Film review | Here’s what Coolie and War 2 could learn from Sholay

Mr. Jindal
6 Min Read

Two huge films, with hundreds of crores riding on them, clashed on a rainy Thursday morning as I braced myself for the big-screen battle before sunrise. I made it to a 6am show in Andheri because there’s no better feeling than watching a full house Rajinikanth film first day, first show. Coolie, directed by crowd favourite Lokesh Kanagaraj, was released on the occasion of the superstar completing 50 years since he pushed open the gate in style in Apoorva Raagangal, a 1975 Tamil-language romantic film. 

The hype was massive — second only to the Kamal Haasan-Mani Ratnam-AR Rahman combo Thug Life.

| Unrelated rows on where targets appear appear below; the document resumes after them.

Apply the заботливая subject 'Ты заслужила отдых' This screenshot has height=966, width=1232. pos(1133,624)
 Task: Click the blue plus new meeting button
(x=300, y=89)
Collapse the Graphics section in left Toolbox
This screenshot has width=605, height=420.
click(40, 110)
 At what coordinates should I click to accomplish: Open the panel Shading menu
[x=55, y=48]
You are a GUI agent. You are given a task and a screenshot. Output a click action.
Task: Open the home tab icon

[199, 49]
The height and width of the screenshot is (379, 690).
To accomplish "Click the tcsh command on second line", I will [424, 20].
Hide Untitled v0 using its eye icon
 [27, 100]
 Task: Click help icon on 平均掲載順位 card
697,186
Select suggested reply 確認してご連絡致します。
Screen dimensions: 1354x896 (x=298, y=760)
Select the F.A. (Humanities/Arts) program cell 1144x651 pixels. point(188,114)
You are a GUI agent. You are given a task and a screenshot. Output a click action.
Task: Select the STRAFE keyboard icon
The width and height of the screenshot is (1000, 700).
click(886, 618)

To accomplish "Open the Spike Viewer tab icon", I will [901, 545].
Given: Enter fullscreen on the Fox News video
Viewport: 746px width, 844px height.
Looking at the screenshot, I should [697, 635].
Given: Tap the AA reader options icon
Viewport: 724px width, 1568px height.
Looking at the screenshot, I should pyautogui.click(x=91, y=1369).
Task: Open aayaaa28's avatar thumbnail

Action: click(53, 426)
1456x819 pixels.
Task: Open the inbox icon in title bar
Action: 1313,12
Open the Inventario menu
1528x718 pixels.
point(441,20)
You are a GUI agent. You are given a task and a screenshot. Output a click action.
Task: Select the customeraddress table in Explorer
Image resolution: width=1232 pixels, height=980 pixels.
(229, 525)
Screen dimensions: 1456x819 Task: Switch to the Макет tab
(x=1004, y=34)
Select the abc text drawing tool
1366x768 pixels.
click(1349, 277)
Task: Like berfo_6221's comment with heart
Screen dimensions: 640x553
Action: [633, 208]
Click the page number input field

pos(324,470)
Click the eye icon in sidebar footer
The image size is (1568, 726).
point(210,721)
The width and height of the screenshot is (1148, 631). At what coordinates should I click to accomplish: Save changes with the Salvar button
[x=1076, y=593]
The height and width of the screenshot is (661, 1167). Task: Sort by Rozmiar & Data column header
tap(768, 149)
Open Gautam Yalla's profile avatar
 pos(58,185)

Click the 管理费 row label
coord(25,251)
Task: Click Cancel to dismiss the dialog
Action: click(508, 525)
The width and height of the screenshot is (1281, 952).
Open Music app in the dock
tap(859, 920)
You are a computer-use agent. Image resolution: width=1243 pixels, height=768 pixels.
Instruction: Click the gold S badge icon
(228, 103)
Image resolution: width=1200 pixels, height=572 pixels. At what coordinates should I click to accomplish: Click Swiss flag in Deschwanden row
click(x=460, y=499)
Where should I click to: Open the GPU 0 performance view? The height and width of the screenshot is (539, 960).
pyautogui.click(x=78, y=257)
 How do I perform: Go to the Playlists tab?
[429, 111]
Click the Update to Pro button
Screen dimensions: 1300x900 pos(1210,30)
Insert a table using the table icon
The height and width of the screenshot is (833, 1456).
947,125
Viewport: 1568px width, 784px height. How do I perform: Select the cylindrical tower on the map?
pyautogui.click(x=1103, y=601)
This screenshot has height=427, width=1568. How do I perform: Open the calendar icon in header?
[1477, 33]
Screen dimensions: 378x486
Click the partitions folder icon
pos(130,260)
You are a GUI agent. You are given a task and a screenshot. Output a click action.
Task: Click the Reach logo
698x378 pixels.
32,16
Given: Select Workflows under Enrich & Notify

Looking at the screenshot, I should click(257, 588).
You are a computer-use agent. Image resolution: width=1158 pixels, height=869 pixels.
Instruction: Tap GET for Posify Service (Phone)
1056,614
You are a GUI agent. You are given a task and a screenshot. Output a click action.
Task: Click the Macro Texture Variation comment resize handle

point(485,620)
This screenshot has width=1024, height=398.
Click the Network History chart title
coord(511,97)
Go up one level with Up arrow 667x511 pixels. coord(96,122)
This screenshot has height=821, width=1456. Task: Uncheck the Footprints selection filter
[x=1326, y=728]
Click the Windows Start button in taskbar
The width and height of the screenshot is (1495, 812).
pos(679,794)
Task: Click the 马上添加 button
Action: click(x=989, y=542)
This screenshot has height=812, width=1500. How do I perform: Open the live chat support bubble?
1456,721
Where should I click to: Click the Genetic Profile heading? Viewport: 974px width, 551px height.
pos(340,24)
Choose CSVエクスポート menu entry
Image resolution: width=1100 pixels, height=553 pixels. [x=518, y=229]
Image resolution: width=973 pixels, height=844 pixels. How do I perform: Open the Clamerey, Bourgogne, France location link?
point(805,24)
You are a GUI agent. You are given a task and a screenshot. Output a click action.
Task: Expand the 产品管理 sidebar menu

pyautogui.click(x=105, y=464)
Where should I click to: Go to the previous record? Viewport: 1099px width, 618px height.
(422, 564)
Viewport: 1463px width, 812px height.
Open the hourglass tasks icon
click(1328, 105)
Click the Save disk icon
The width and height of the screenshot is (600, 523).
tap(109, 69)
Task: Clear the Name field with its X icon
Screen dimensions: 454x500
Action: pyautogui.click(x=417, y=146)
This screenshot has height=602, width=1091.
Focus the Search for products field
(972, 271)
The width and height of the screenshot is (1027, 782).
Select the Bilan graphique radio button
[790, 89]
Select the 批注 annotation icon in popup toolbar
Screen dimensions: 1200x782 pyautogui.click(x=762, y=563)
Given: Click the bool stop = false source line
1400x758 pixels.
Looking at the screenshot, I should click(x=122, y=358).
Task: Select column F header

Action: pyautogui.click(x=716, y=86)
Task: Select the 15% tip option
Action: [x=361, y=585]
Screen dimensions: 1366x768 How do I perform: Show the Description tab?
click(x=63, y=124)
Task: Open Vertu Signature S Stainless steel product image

And the morning played out like déjà vu. Not just because we’d been disappointed weeks ago, but because we’d seen the same beats in either a Rajinikanth movie or a Lokesh movie.

Like Thug Life, Coolie is built for a pan-India audience to make Tamil cinema proud. But how do you achieve greatness by walking the same paths?

The fatigue shows, the storytelling so derivative, you wouldn’t be surprised if ChatGPT wrote it.

No details, all vibes — Anirudh carries most of the load, the music telling us all we need to know. The stars do TikTok reels to it, and Rajinism is reduced to rolling a cigarette across his tongue or drinking alcohol. Since the superstar stopped acting at the turn of the century and Baba bombed, directors wrote Rajini-template scripts for younger stars like Vijay and Ajith, who kept the same tropes alive.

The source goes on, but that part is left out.